Dancin' the two-step
When Dancin’ in the District initially decided to close and then reopen its gates to kids under 21, The Tennessean stuck to the story like white on rice: nine articles, a column, and an editorial all in three days.
But the overblown coverage never mentioned the antics of the paper’s own gossip columnist, Brad Schmitt, who took the stage at Dancin’ that night, called Metro Council member Ron Nollner a “no good bastard,” and led the crowd in a chant, “Vote him out, vote him out.”
Nollner, whom some blamed for starting the controversy at Dancin’, was still angry last week as he described the handwritten apology he’d just received from Schmitt. “I was sorry you were offended by my onstage remarks,” Schmitt wrote. “It was a joke but it was out of line and my language was inappropriate.”
Nollner said he still can’t understand why Schmitt would curse and humiliate him in front of several thousand local voters or why he’s heard nothing from any of Schmitt’s editors.
Schmitt told the Scene Monday that he was “out of line” that night and doesn’t blame Nollner for being upset. The columnist said he considered offering Nollner an apology in his column, “Brad About You,” but “after talking with editors” decided that a published statement “could compound my original mistake and confuse readers who weren’t there.”
Schmitt and his editors just don’t get it. When the columnist took the microphone at Dancin,’ he was there, not as a working journalist, but as a representative of The Tennessean, a corporate sponsor of the event.
Nollner deserved an explanation, not in “Brad About You,” but in a box on the front page, right above the signature of Tennessean publisher Craig Moon. There aren’t many times when a staffer’s stupidity warrants a publisher’s apology.
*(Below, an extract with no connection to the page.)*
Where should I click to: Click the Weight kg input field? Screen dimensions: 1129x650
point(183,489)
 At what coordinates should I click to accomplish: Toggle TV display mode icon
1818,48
This was one of them.
Goner
Bob Atkins, publisher of the Gallatin News-Examiner, has resigned, effective this Friday, just three weeks after the paper and its owner, the Gannett newspaper chain, paid nearly $1 million to settle a libel suit.
Although several sources confirmed Monday that Atkins had resigned, a News-Examiner spokesperson said Atkins himself “is the only person who can confirm this.” There was no mention of Atkins’ leaving in Monday’s issue, and Atkins himself declined comment.
Atkins is retiring as president of Middle Tennessee Publishing Company, which publishes the News-Examiner, the Clarksville Leaf -Chronicle, and six smaller community papers. All are part of the Gannett chain, which also owns The Tennessean.
Things haven’t been going well at the News-Examiner. Last year, a press release by the editor’s wife appeared in the paper under the byline of a staffer who had never seen the story. The editor also stuck his name on a story copied from the Memphis Commercial Appeal without the knowledge or permission of any editor in Memphis. But none of these mistakes was as costly as the recent libel judgment resulting from the unintentional publication of an obscene joke about a local high school student.
The student’s family and attorneys criticized Atkins for not personally apologizing to the student when the incident occurred and implied that the paper could have settled the matter for a much smaller amount if Atkins had handled the matter differently.
Sumner County Judge Tom Goodall, who presided over the News-Examiner’s trial in April, was handily re-elected last week to another eight-year term. The Gallatin newspaper pointedly declined to endorse anyone in the race.